The concept of outsourcing small projects is relatively new.  Following the ignominious collapse of several major outsourcing deals, IT services providers and customers alike have had to revise their approach to the entire outsourcing business.  In the world where outsourcing services are measured in head-count and SLAs, small-project sourcing provides a viable alternative for businesses to take advantage of global sourcing models to reduce their operational and back-office costs. It also changes the dynamics of the supply chain. It provides an opportunity for smaller service providers an opportunity to play in the outsourcing market.

The challenges with small-project sourcing from a SMB perspective are three-fold: 1. Management issues leading to gaps between expectations and delivery.  Businesses are not adept at managing global sourcing for smaller projects. 2. The sheer number of projects with a large pool of smaller outsourcers makes the job of connecting the “right” provider with the projects extremely challenging. 3. Even though the IT projects are small, the procurement logistics are still time-consuming and complex. Having a single consolidator that manages the smaller outsourcers provides an efficient mechanism to implement small project-sourcing.
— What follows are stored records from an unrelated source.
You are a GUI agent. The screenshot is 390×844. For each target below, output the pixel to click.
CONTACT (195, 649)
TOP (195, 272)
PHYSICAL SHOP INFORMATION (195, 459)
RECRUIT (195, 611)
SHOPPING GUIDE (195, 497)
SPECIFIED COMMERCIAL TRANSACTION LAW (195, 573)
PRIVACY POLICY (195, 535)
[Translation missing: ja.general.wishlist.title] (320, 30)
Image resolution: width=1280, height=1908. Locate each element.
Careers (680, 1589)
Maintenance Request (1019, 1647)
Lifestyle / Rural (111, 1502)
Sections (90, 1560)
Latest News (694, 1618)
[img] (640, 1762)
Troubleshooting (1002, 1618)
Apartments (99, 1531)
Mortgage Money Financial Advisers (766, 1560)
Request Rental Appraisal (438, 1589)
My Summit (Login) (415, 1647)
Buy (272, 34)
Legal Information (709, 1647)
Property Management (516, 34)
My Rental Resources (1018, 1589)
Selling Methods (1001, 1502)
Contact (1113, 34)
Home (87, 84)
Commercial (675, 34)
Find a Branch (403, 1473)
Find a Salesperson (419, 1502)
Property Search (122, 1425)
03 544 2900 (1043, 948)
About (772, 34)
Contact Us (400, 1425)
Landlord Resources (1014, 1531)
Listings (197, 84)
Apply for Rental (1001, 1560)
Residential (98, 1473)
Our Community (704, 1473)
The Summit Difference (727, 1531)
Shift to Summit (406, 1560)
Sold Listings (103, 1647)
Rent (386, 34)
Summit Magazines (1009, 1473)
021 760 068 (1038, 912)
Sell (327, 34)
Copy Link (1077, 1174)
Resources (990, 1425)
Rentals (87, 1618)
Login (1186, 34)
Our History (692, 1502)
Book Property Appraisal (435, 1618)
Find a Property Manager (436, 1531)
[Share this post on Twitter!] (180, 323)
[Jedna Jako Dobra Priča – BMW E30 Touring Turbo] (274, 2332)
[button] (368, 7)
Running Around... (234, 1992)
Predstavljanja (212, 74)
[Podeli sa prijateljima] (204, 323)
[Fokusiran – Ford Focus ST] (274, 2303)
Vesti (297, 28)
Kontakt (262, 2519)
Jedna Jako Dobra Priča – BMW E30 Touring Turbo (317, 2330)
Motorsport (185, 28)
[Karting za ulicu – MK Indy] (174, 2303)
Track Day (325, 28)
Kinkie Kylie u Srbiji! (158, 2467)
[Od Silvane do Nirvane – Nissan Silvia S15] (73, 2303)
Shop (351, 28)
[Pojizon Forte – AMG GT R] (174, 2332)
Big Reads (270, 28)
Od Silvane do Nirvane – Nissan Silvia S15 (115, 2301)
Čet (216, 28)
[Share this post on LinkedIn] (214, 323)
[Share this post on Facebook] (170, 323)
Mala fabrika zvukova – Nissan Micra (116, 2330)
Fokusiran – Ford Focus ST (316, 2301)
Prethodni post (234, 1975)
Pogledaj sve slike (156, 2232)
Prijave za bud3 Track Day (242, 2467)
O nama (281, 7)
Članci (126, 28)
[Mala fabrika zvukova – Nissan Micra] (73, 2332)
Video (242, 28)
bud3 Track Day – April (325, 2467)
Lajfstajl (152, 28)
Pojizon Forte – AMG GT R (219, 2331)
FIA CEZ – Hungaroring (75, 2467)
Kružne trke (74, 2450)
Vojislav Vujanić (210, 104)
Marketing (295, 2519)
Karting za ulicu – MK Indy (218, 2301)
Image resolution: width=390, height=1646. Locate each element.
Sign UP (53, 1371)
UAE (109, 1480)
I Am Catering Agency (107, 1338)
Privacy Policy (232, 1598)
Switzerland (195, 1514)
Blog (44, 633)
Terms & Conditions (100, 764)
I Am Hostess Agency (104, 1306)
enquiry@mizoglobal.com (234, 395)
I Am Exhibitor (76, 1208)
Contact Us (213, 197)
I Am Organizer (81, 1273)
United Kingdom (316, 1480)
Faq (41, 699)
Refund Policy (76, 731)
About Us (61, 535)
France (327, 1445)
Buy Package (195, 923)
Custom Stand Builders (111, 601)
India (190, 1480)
Good consolidators perform due-diligence on the service provider network, match project needs to providers, and provide a dashboard to review the service levels. The benefits of having a single consolidator include improving the procurement efficiency by providing a set of reliable and pre-credentialed service providers, a one-stop procurement channel, competition between service providers and complete transparency in sourcing. Businesses will benefit by getting Tier-2/Tier-3 pricing together with a single point of control and total visibility on the engagements. While there are challenges, the cost savings can be enormous, in fact substantially higher than traditional IT outsourcing. Just in the U.S., there are over a quarter million companies who have between 100 and 500 employees. A back of the envelope estimate suggests that the savings can be in billions of dollars even if a small percentage of these firms take advantage of project based-outsourcing in their business.